- _DONNÉES DE L'EXERCICE_:
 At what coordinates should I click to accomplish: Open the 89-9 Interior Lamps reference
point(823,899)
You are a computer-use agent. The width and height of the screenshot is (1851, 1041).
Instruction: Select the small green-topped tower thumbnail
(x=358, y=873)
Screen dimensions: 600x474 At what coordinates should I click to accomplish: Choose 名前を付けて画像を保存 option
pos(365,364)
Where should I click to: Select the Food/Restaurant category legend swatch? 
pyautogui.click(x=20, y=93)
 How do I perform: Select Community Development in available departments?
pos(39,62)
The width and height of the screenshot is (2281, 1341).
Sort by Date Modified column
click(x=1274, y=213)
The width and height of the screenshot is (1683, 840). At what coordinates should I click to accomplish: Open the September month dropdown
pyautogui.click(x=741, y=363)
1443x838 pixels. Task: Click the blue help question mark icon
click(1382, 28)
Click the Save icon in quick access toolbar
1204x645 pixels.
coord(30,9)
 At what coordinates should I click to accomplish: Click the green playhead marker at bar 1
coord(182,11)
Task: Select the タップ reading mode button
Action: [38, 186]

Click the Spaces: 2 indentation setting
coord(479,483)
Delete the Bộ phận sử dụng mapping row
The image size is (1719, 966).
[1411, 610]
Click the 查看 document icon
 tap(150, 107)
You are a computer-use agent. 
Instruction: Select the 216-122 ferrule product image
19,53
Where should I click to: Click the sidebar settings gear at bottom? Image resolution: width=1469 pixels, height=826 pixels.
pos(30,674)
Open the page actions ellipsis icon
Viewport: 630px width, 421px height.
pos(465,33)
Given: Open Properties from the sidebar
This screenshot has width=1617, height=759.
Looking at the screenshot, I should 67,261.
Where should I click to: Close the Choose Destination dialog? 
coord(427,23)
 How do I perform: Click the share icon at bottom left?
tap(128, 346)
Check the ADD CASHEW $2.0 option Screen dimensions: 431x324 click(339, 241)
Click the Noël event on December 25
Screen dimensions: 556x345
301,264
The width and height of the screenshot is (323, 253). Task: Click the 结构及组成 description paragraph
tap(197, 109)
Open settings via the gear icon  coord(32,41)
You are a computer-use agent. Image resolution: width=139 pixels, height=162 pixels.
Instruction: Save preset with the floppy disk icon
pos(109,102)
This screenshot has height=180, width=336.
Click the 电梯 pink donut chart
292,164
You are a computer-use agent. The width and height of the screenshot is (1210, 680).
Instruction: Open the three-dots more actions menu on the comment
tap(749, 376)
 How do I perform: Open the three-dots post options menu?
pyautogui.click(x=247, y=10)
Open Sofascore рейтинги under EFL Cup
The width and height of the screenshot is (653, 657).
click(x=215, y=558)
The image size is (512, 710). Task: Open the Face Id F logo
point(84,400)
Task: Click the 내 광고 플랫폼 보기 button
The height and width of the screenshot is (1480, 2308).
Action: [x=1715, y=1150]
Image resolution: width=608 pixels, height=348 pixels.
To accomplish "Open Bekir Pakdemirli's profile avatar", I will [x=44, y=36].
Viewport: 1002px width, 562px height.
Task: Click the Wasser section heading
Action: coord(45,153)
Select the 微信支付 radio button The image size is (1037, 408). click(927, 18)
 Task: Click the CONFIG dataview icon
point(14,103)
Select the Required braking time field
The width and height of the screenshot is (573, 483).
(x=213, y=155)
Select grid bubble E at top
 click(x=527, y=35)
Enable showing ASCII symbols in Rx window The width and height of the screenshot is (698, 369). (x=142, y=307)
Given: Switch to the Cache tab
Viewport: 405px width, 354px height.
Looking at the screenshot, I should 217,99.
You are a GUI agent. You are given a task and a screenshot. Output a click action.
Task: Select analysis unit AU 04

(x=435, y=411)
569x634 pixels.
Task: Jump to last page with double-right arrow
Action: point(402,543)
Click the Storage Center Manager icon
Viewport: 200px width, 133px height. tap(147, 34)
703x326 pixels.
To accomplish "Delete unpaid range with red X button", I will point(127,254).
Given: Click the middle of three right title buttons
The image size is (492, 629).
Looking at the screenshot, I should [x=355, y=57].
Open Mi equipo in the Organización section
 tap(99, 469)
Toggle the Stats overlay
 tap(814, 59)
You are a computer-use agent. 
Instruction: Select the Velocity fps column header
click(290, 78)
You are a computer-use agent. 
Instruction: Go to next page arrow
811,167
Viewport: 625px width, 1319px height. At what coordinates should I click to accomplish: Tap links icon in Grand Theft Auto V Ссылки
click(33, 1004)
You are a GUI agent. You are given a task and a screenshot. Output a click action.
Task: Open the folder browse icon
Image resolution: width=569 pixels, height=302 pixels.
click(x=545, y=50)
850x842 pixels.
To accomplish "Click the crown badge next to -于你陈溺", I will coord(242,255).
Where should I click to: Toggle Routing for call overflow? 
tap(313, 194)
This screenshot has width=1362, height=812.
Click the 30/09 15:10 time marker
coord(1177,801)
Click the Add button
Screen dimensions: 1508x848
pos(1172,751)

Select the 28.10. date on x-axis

- _CONSIGNE_: Repérez dans les lignes ci-dessus toutes celles qui contiennent le mot « column », et recopiez-les. Les majuscules et les minuscules comptent.

- _RÉPONSE_:
Sort by Date Modified column
Instruction: Select the Velocity fps column header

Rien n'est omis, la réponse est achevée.